“O castigo que está se fechando sobre nós dois já o transformou e o esmagou”.
Edward Hyde habitava as entranhas de Henry Jekyll. Ou seria justamente ao contrário?
A leitura desta obra amplamente adaptada em tantas outras e que serviu de inspiração clara para personagens icônicos (basta pensar no Dr Bruce Banner e seu alter ego Hulk) me levou ao seguinte questionamento: o que levaria um homem bom a procurar de braços abertos entregar-se ao mal?
É justamente tal coisa que acontece ao bom e honesto Dr Jekyll. Sua queda para os estudos da química, envolvidos em certa transcendência espiritual o leva ao encontro de certa fórmula capaz de transmutar seu corpo e sua personalidade.
O ego original detém em seu íntimo desejos considerados pela sociedade e pela moral da época como indevidos e sombrios. Recolhido em seu desejo de alcançar tais desejos sem o ônus da culpa, busca em sua forma e mente deformada o caminho para obtê-los. Hyde, o odioso Hyde. Ser de pura maldade e vilania, nascido do uso da fórmula, mais monstro por suas atitudes do que propriamente por sua aparência repugnante.

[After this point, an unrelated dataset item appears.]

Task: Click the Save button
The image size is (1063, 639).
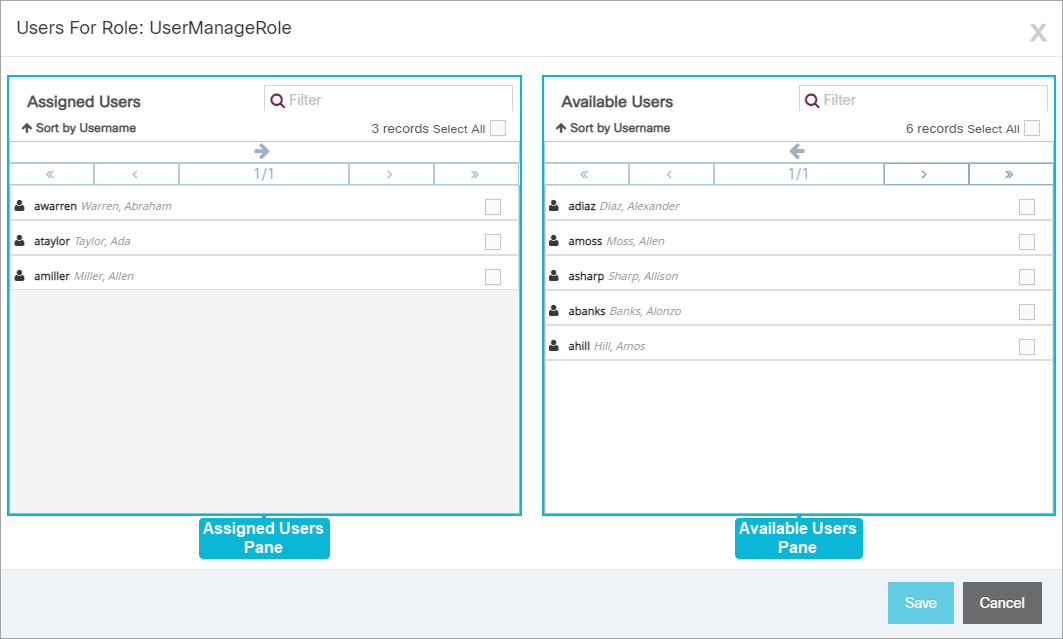Action: tap(921, 603)

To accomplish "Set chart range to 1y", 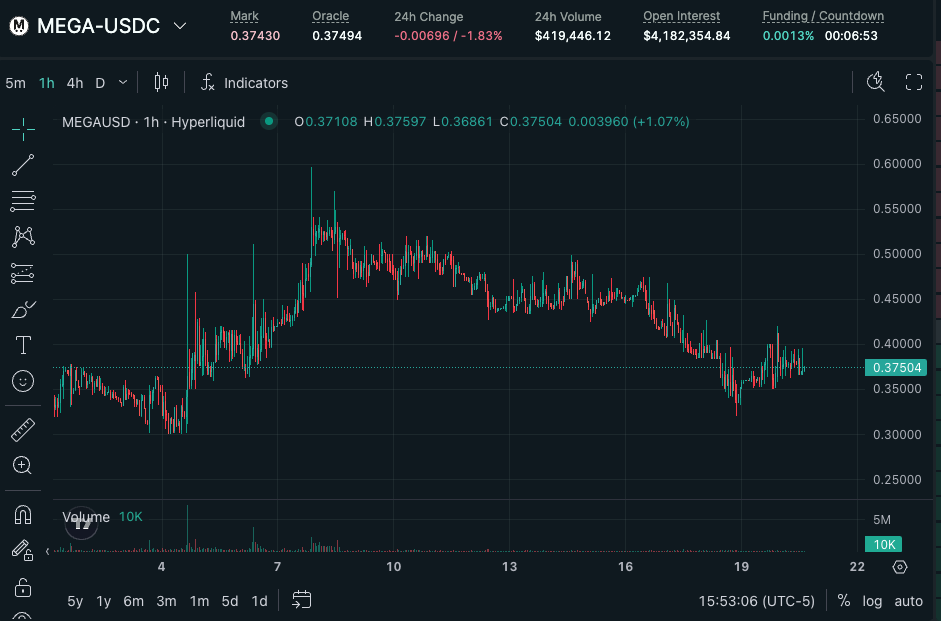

A duplicidade de seres em um só corpo entra em choque, o conflito se torna inevitável, Hyde quer ser livre, anseia por viver, tomar para si tudo que Jekyll passa a negar por suas atitudes violentas. O fim inevitável acontece, o médico e o monstro estão mortos, dois sere em um só.
Daí resta outro questionamento. Quantos de nós, bons homens e mulheres honestos, cumpridores de nossos deveres, pais, mães, filhos e trabalhadores, não desejaríamos poder viver como outro ser livre para realizar nossos desejos mais obscuros e obscenos sem que o peso da culpa e da opinião recaisse sobre nós?